__Supplied text__:
Rancher Alarms Save

Will kick your ass if found unhealthy service in Rancher environment

Project README

rancher-alarms

Send notifications when something goes wrong in rancher

Features

Will kick your ass when service goes down and send message when on recover
Various notification mechanisms
- email
- slack
- - please create an issue if you need more
Configure notification mechanisms globally or on a per service level(supported in .json config setup for now)
Customize your notification messages

Quick start

Inside Rancher environment using rancher-compose CLI

rancher-alarms:
  image: ndelitski/rancher-alarms
  environment:
    ALARM_SLACK_WEBHOOK_URL:https://hooks.slack.com/services/:UUID
  labels:
    io.rancher.container.create_agent: true
    io.rancher.container.agent.role: environment

How to create Slack Webhook URL

NOTE: Including rancher agent labels is crucial otherwise you need provide rancher credentials manually with RANCHER_* variables

Outside Rancher environment using `docker run`

docker run \
    -d \
    -e RANCHER_ADDRESS=rancher.yourdomain.com \
    -e RANCHER_ACCESS_KEY=ACCESS-KEY \
    -e RANCHER_SECRET_KEY=SECRET-KEY \
    -e RANCHER_PROJECT_ID=1a8 \
    -e ALARM_SLACK_WEBHOOK_URL=https://hooks.slack.com/services/YOUR_SLACK_UUID \
    --name rancher-alarms \
    ndelitski/rancher-alarms

How it works

On startup get a list of services and instantiate healthcheck monitor for each of them if service is in a running state. Removed, purged and etc services will be ignored

List of healthcheck monitors is updated with a pollServicesInterval interval. When service is removed it will be no longer monitored.

When a service transitions to a degraded state, all targets will be invoked to process notification(s).

__Stored rows__:
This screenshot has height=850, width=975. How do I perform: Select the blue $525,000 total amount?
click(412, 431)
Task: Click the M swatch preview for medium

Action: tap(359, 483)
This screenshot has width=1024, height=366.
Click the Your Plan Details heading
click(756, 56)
==
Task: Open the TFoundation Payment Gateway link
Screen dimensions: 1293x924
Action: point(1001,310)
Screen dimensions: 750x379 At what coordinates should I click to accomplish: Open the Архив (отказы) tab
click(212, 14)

__Challenge 1__:
Rename "pollServicesInterval" to "pollInterval" in the rancher-alarms README passage from "How it works" up to and including "no longer monitored.", and give that passage in full with the change.
__Challenge 2__:
In the rancher-alarms README, which Docker image is used to run the service?
__Challenge 3__:
Continue the rancher-alarms README from its final sentence.
None of the material is needed here.

__Written response 1__:
How it works

On startup get a list of services and instantiate healthcheck monitor for each of them if service is in a running state. Removed, purged and etc services will be ignored

List of healthcheck monitors is updated with a pollInterval interval. When service is removed it will be no longer monitored.

__Written response 2__:
ndelitski/rancher-alarms

__Written response 3__:
docker-compose configuration

Docker compose for email notification target

rancher-alarms:
  image: ndelitski/rancher-alarms
  environment:
    RANCHER_ADDRESS:your-rancher.com
    ALARM_SLACK_WEBHOOK_URL:https://hooks.slack.com/services/...

More docker-compose examples see in examples

Configuration

Environment variables

Rancher settings

Could be ignored if you are running inside Rancher environment (service should be started as a rancher agent though)

RANCHER_ADDRESS
RANCHER_PROJECT_ID
RANCHER_ACCESS_KEY
RANCHER_SECRET_KEY

Polling settings

ALARM_POLL_INTERVAL
ALARM_MONITOR_INTERVAL
ALARM_MONITOR_HEALTHY_THRESHOLD
ALARM_MONITOR_UNHEALTHY_THRESHOLD
ALARM_FILTER

Email target settings

ALARM_EMAIL_ADDRESSES
ALARM_EMAIL_USER
ALARM_EMAIL_PASS
ALARM_EMAIL_SSL
ALARM_EMAIL_SMTP_HOST
ALARM_EMAIL_SMTP_PORT
ALARM_EMAIL_FROM
ALARM_EMAIL_SUBJECT
ALARM_EMAIL_TEMPLATE
ALARM_EMAIL_TEMPLATE_FILE

Slack target settings

ALARM_SLACK_WEBHOOK_URL
ALARM_SLACK_CHANNEL
ALARM_SLACK_BOTNAME
ALARM_SLACK_TEMPLATE
ALARM_SLACK_TEMPLATE_FILE

See examples using environment config in docker-compose files

Local json config

{
    "rancher": {
        "address": "rancher-host:port",
        "auth": {
            "accessKey": "<ACCESS_KEY>",
            "secretKey": "<KEEP_YOUR_SECRETS_SAFE>"
        },
        "projectId": "1a5"
    },
    "pollServicesInterval": 10000,
    "filter": [
        "app/*"
    ],
    "notifications": {
        "*": {
            "targets": {
                "email": {
                    "recipients": [
                        "[email protected]"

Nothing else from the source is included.